FabioCLima · 13 July 2021 14:43

About the coeffs. from linear regression on pipeline, I’ve found mine using this kind of inspection.

I’ve could be able to answer the question, but then I was check the graded solution, I know it is list comprehension, but I not be able translate the idea, do you mind explain to me.

ogrisel · 14 July 2021 10:15

Your solution is correct but just displays the coefficients for the model trained on the first iteration of cross-validation.

Cross-validation typically train 5 to 10 (or sometimes more) models on various random splits of the data. So for each model you get a different set of coefficients.

The list comprehensions therefore return a list of 5 numpy arrays instead of one: you can check by just executing this line of the solution in a notebook cell and display the value of the coefs variable without converting it to a pandas dataframe.

Maybe also: estimator[-1].coef_ inside the list comprehension is equivalent to writing estimator["linearregression"].coef_ since estimator is a pipeline in this notebook. estimator[-1] is a way to access the last step of the pipeline, which is the LinearRegression instance in this case.
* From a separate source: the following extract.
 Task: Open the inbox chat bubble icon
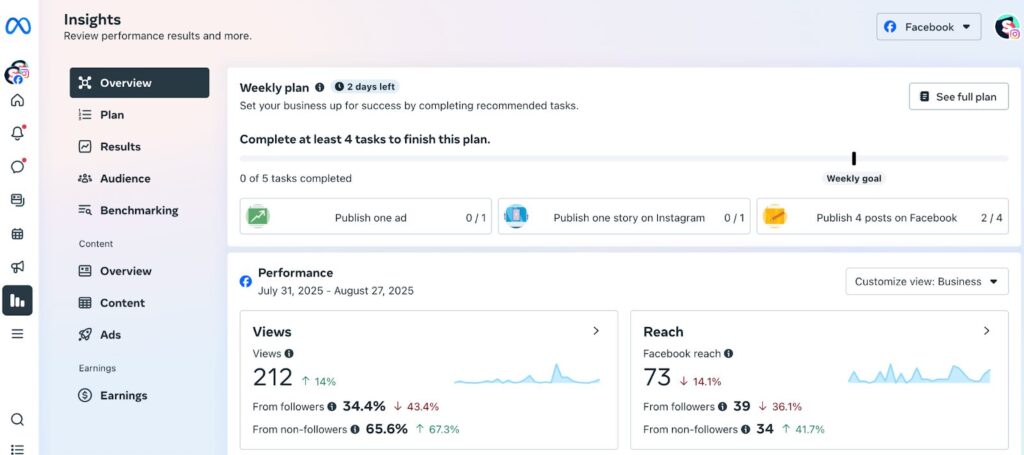click(18, 166)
ogrisel · 14 July 2021 10:17

I think this is a case of an example of a solution where we use advanced python and API constructs that were not necessarily well presented in the previous notebook.

We should probably rewrite the solution to use a more straightforward code that does not introduce any novelty to focus on the newly introduced ML concepts rather than confusing them with the complexity of new programming aspects.
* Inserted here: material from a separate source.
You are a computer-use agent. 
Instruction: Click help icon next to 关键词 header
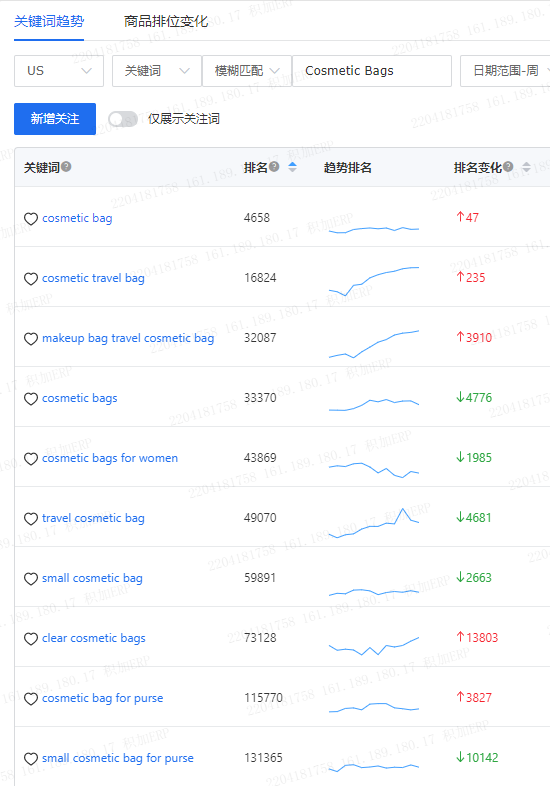click(66, 166)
FabioCLima · 14 July 2021 11:10

Thank you so much, when I think I understand python better, I got hit by simplest idea (in this case hit by index of slice - seems a truck…ahahaha). I’ve just express my way to understand the idea, in order to really understand, I’ve come to check all the steps in the pipeline. Anyways, merci for you attention and congrats to team for the great content. I’m felling more confident that I already have the means to work with scikit-learn. Great content, great support and you guys really push us to improve through the course.

Best regards,
Fabio Carvalho Lima (a brazilian data scientist always looking for improve myself)

ogrisel · 14 July 2021 19:23

Thanks for the valuable feedback. If you struggled on this line, I am sure that at least 100 other people struggled on the same line and were to shy to report it in the forum.

We will try to be more careful not to use programming constructs not explained in the main notebooks in the future versions of the exercises and wrap up quizzes.